Recogí la bicicleta, salté sobre el sillín y huí tan rápido como pude, colina abajo. Estuve a punto de caerme un par de veces, puesto que ya prácticamente rodaba sobre las llantas. Quería alejarme de aquel lugar, de los gritos que parecían seguirme. En ese momento me di cuenta de que Nobody había ido a parar a un infierno. Fuera lo que fuese lo que debía de estar sufriendo en aquella granja, tenía que ser un tormento casi mortal. Estaba desamparado; si Gordon McBright llegaba a matarlo, nadie se daría cuenta. Podía enterrar el cadáver en un campo y nadie lo encontraría jamás. De un modo terrible, el nombre con el que Chad y yo lo habíamos bautizado con tanta frivolidad y tanto desprecio cobraba más sentido que nunca: Nobody. Ese chico no existía. Una concatenación de circunstancias adversas durante los confusos años que duró la guerra había borrado su rastro administrativo. Se había convertido en nadie. Estaba absolutamente desprotegido, y debido a su retraso mental tampoco era capaz de protegerse a sí mismo. Lo que pudiera pasarle dependería de con quién estuviera.

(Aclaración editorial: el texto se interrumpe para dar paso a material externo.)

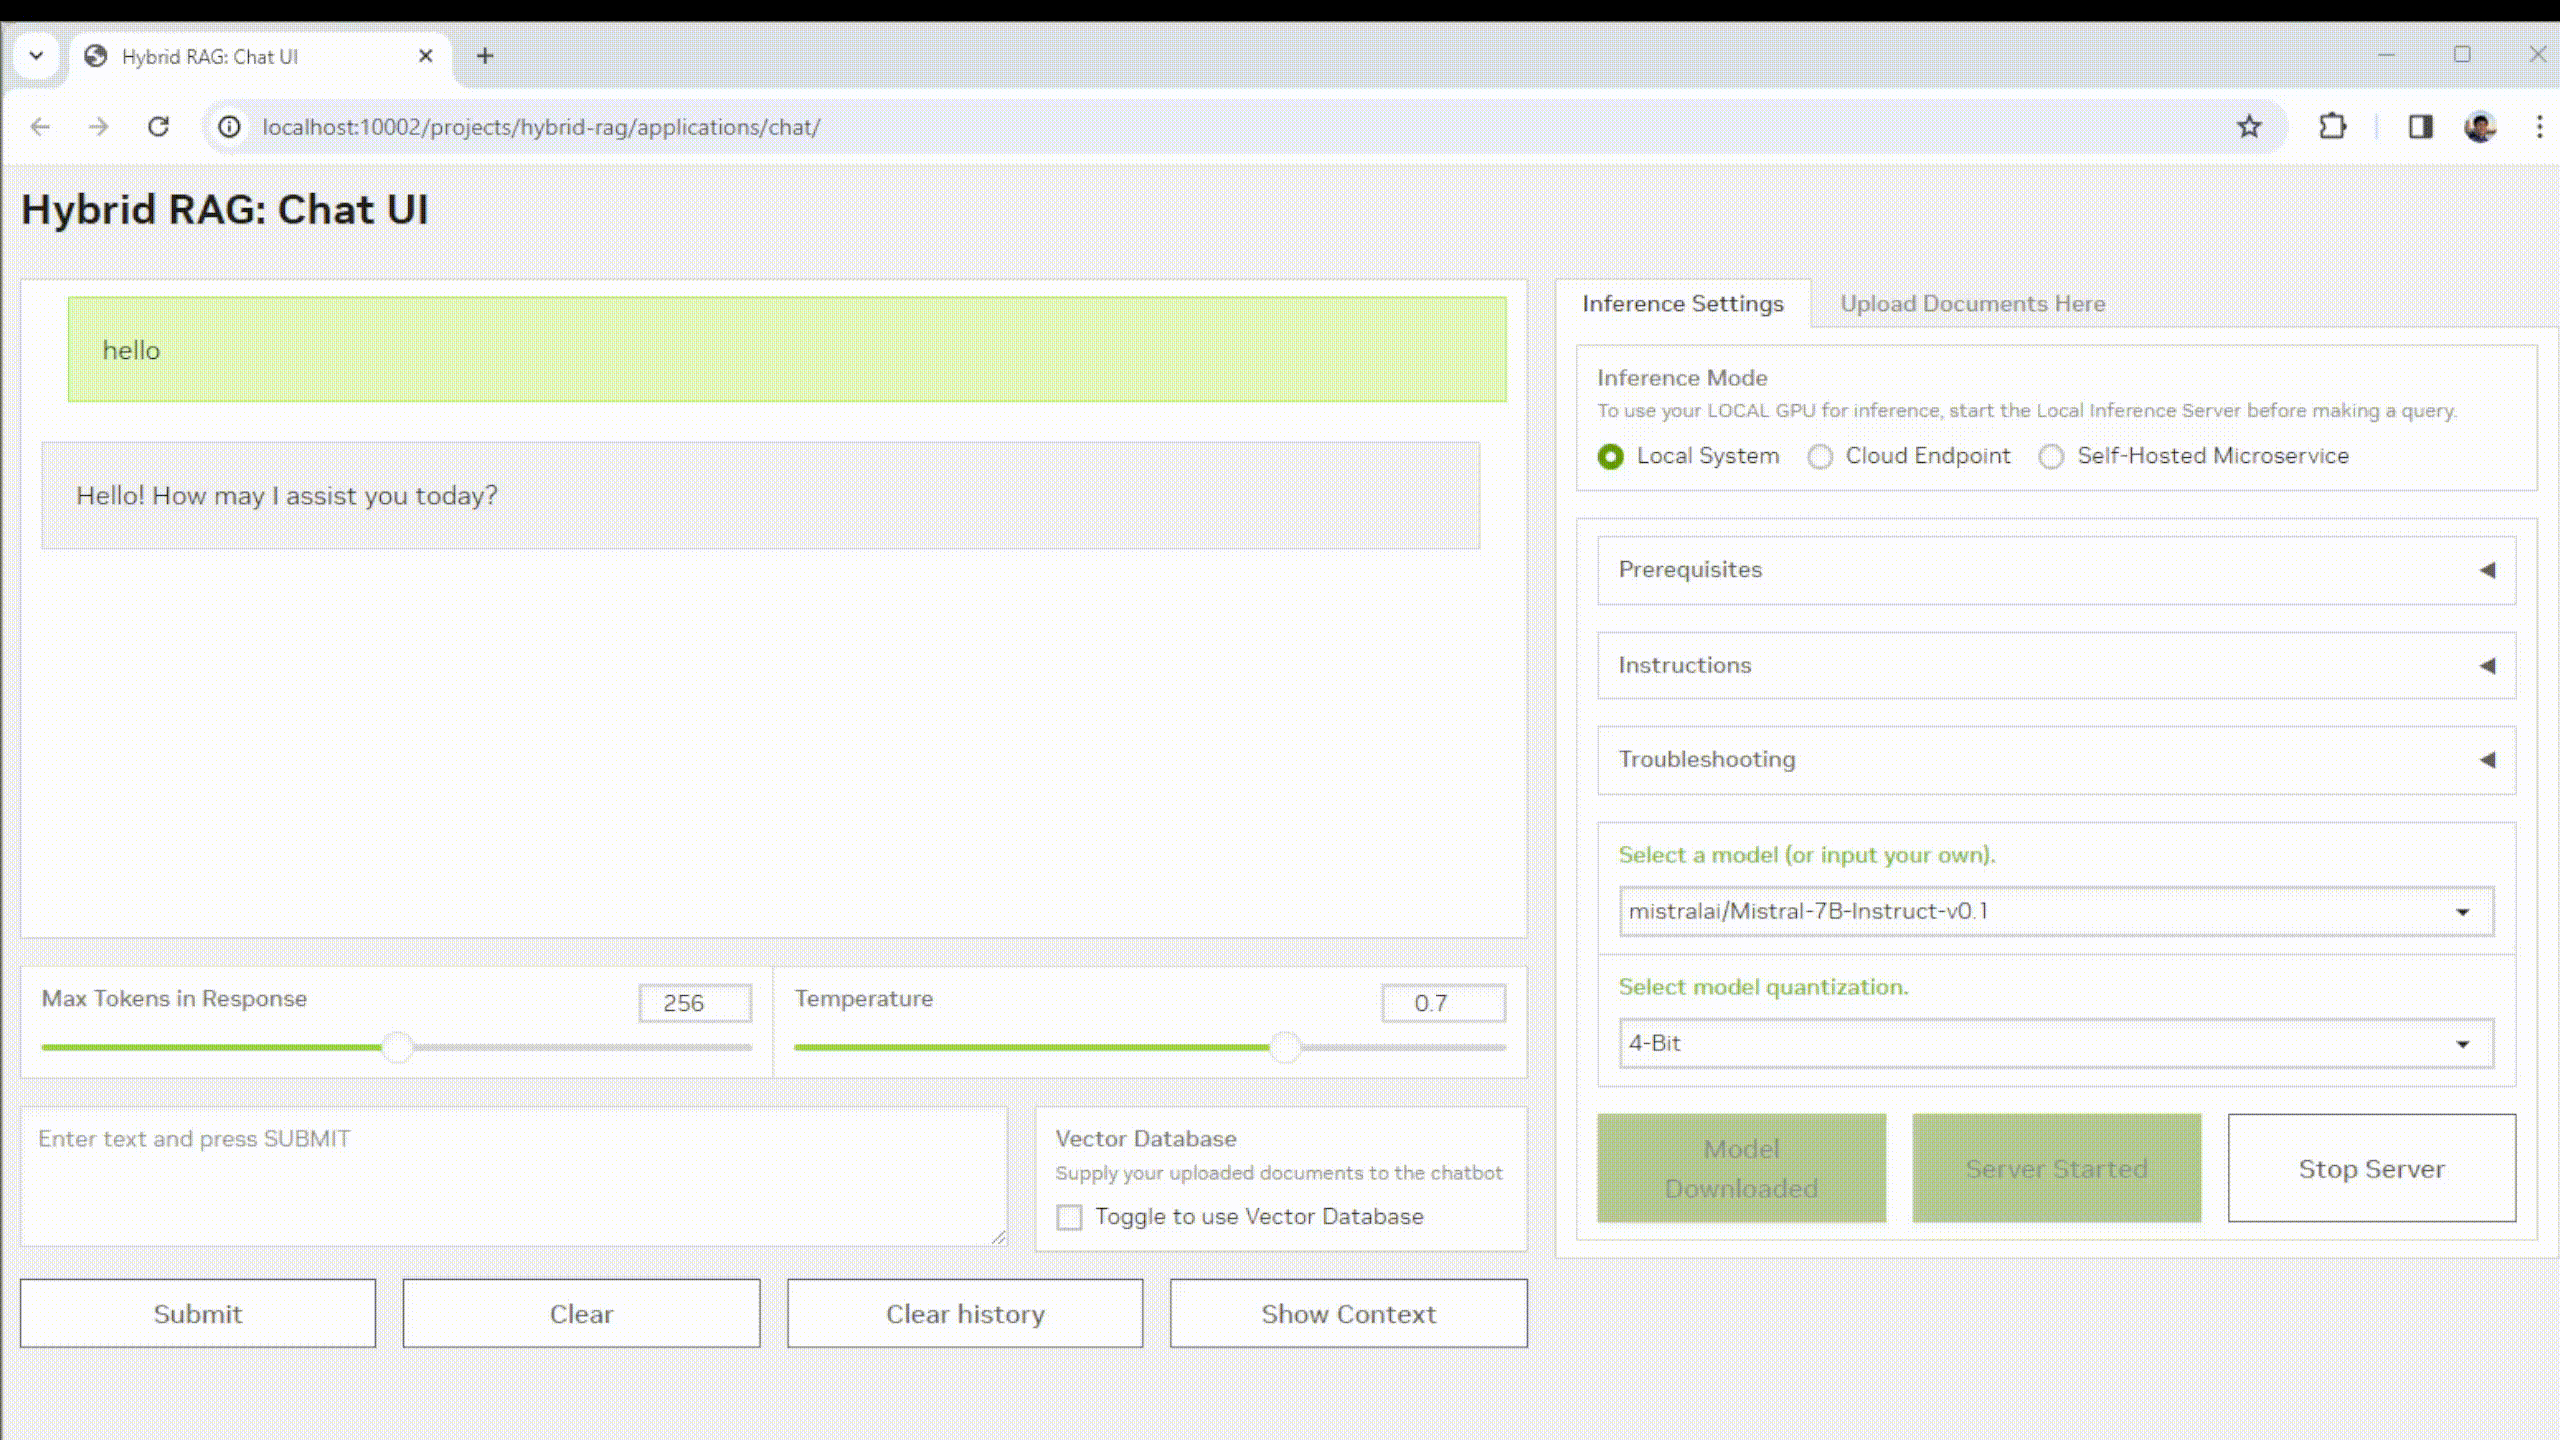Select the Self-Hosted Microservice radio option
This screenshot has height=1440, width=2560.
pos(2051,457)
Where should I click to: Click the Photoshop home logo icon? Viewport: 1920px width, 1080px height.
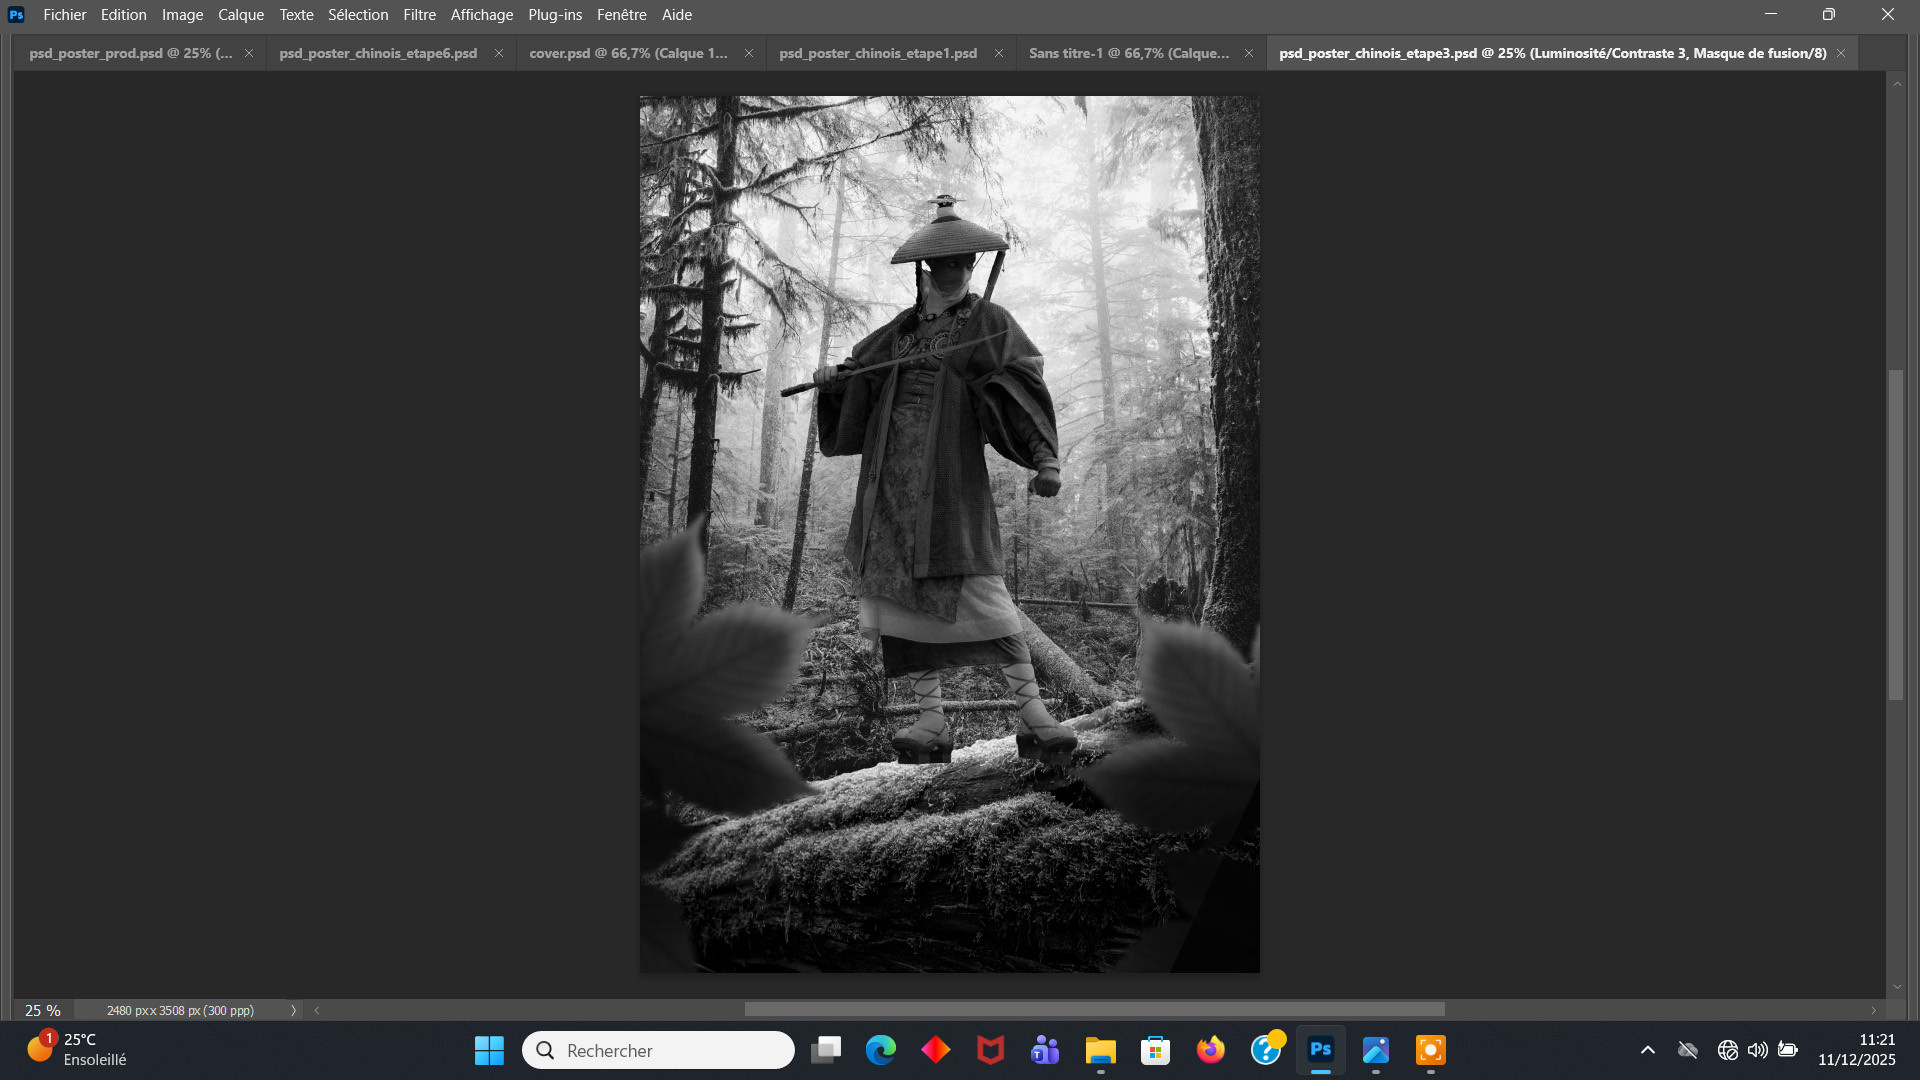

Éramos tres personas las que sabíamos de su existencia y de su destino: Chad, Arvid y yo. Los tres teníamos la obligación de hacer algo para ayudarlo.
Pero no lo hicimos. Teníamos nuestros motivos para no hacerlo, sobre todo el miedo. Ahora reconozco que eso no era excusa. Lo que hicimos, o mejor dicho lo que no hicimos, es imperdonable.
Yo he pagado por ello. Sobre todo con una imagen que sigue atormentándome a pesar de los años y las décadas que han pasado desde entonces, de día y de noche: aquella última imagen que me quedó de Brian Somerville. La de un niño tiritando entre la nieve de febrero en la puerta de la granja de los Beckett, mirándome con ganas de llorar porque me alejaba de él, pero que entre lágrimas intentaba sonreír porque creía que volvería a buscarlo.
Que intentaba sonreír porque confiaba en mí.